A New Year (And Old Challenges)

What are the primary challenges for designing and managing portfolio strategies in the new year? The same ones that bedeviled us in 2013. At the top of the list is a tendency to overlook the portfolio and instead focus on the individual pieces that collectively add up to “the strategy.”

Markowitz long ago told us that “Portfolio Selection” is the holy grail of investing decisions. But you can’t embrace this strategic advice unless you spend time thinking of your various investments as one aggregated fund. That’s harder than it sounds, in part because the world is constantly inviting you to focus on the parts rather than the whole. It’s unsurprising that portfolio perspective is forever in short supply in the wider world of analysis and news. Asset allocation design and management scream out for customized solutions. In other words, you’ll have to do most of the work yourself in the critical cause of analyzing and monitoring your investments from a top-down portfolio perspective.

Where to begin? The first order of business is generating returns for your portfolio. The good news is that there’s no shortage of tools (often at no charge) on the web. Morningstar’s Portfolio Manager is one example (click on the “Portfolio” tab at the top of Morningstar.com). Regularly monitoring how your portfolio ebbs and flows in absolute and relative terms is essential. Every portfolio has a unique risk and return profile. The question, of course, is whether the profile that defines your portfolio is appropriate for you?

Developing confidence that you’re on the right track is a process, and one that takes time and regular monitoring. No wonder that many investors choose to hire a financial advisor. If you’re inclined to do it yourself, you’ll need a plan to stay on the straight and narrow. Portfolio analysis can easily turn into a black hole if you’re not careful. Creating a blur of data in the 21st century is about as difficult as walking, which is why prioritizing your analytical path is so critical.

The foundation is calculating returns, of course. For most investors, simply reviewing how the portfolio has performed can be an eye-opening experience. Assuming your strategy is reasonably diversified, there’s a good chance that the monthly results will be closely correlated with a naïve portfolio of betas, such as the Global Market Index. The priority is deciding how, or if, to adjust your portfolio’s risk and return profile through time. Again, this isn’t a one-time decision; it’s a process, and one that can only be intelligently managed by routinely dissecting the portfolio.

In other words, you need good data on how the portfolio is evolving. Consider a simple 60%/40% US stock/bond portfolio. Let’s say that we created this portfolio with a pair of ETFs (SPY and AGG), with an inception date of Dec. 31, 2003. You might think that’s there’s not much to consider with such a basic investment strategy. In fact, there are multiple perspectives to review in the search of valuable context. For instance, here’s how the rolling 1-year correlations between the two ETFs compare for the past decade, based on 90-day windows for trailing 12-month returns (plotted daily):

If you owned this portfolio, what might the correlation history imply about adjusting the mix? Do high correlations between the assets offer more opportunity for portfolio changes? Or should we emphasize low correlations as the basis for timely adjustments? Is a 90-day look-back window superior to a longer period? Should we analyze return correlations based on one-year returns—or three- or five-year returns?

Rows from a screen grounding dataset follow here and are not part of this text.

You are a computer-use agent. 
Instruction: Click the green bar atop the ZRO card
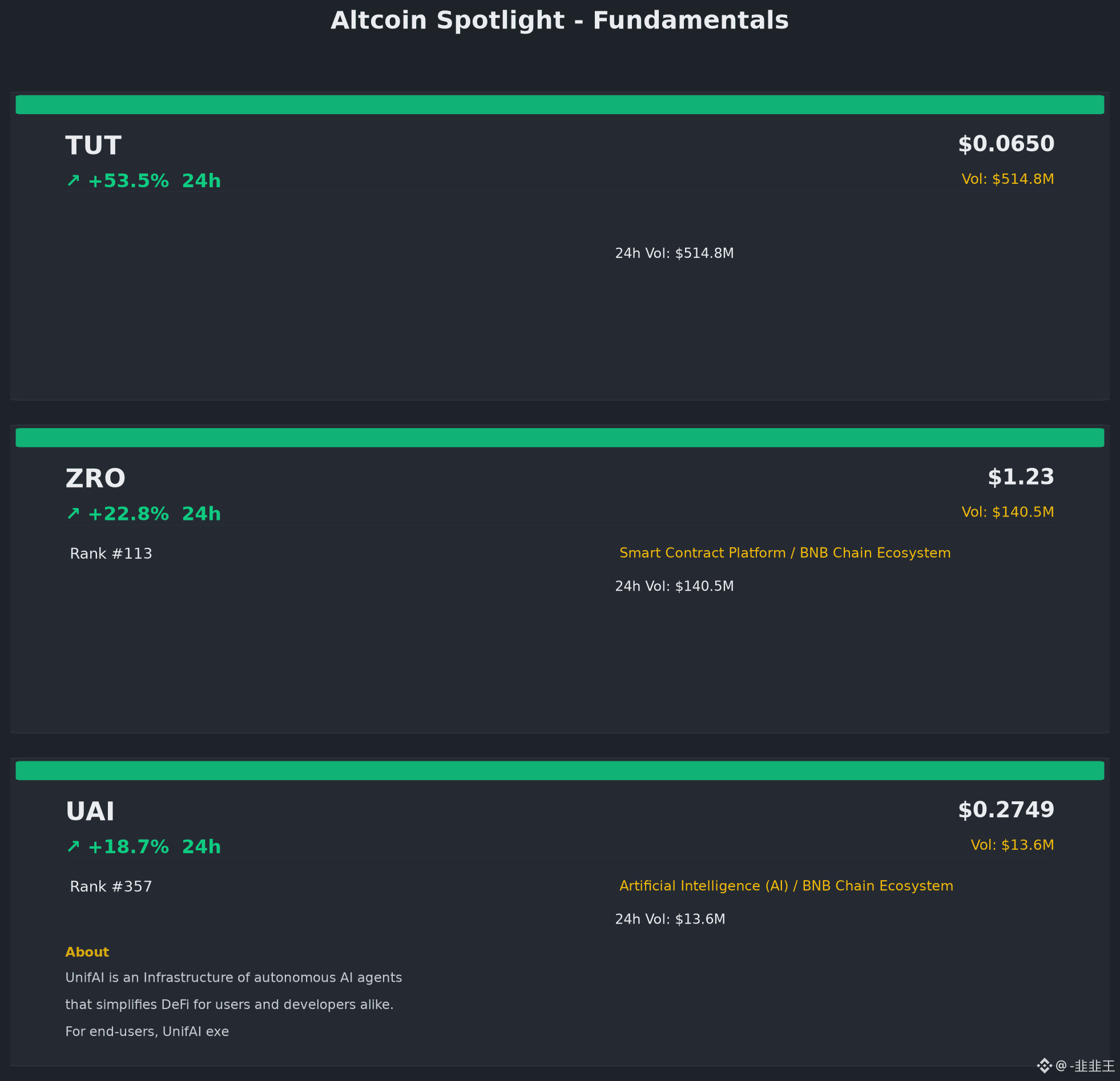560,438
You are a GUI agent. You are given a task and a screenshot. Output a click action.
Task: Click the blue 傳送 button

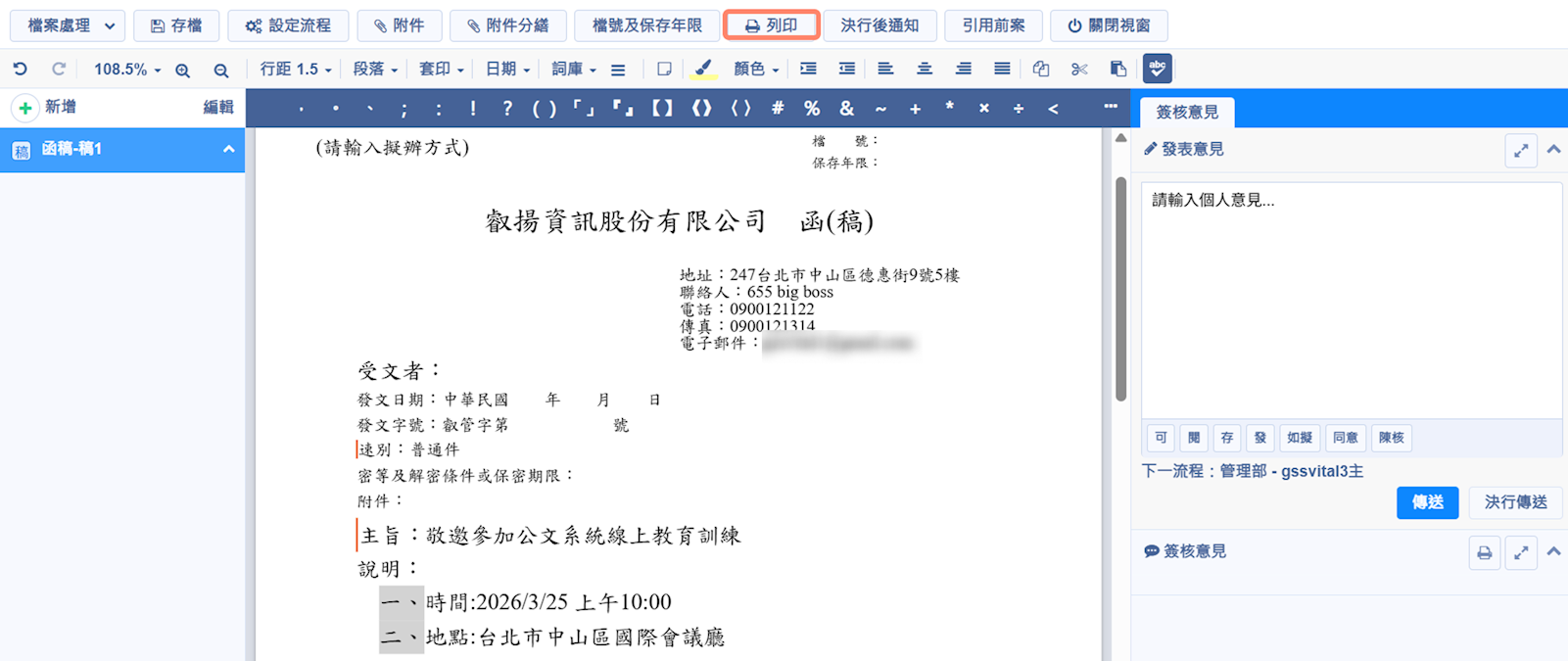click(1427, 501)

Before you go off the deep end on any analytical pursuit, keep in mind that the key decisions for any portfolio can be reduced to: 1) choosing the initial asset allocation; and 2) deciding how and when (or if?) to rebalance. Analytics should be designed and implemented with the goal of providing useful information to help us make better choices about these two aspects of portfolio management. Everything else is usually noise.

As challenging as this task is, it’s a lot tougher if you’re easily distracted by the media’s focus on the parts rather than the whole. It’s tempting to think that the financial story du jour is the most important piece of intelligence for managing your investments. But ask yourself some simple but important questions: How much do you know about your portfolio’s risk/return profile? How does it compare with a passive benchmark for a comparable strategy? What does the risk/return profile imply about how, or if, you should change your asset allocation and/or rebalancing strategy?

The more you think about these critical questions (and how to come up with intelligent answers), the more you’re likely to recognize that most of what’s served up by the usual suspects in the media is irrelevant for building and managing investment portfolios that will help us achieve our financial goals with minimal risk. In this respect, the new year promises to be more or less unchanged from 2013.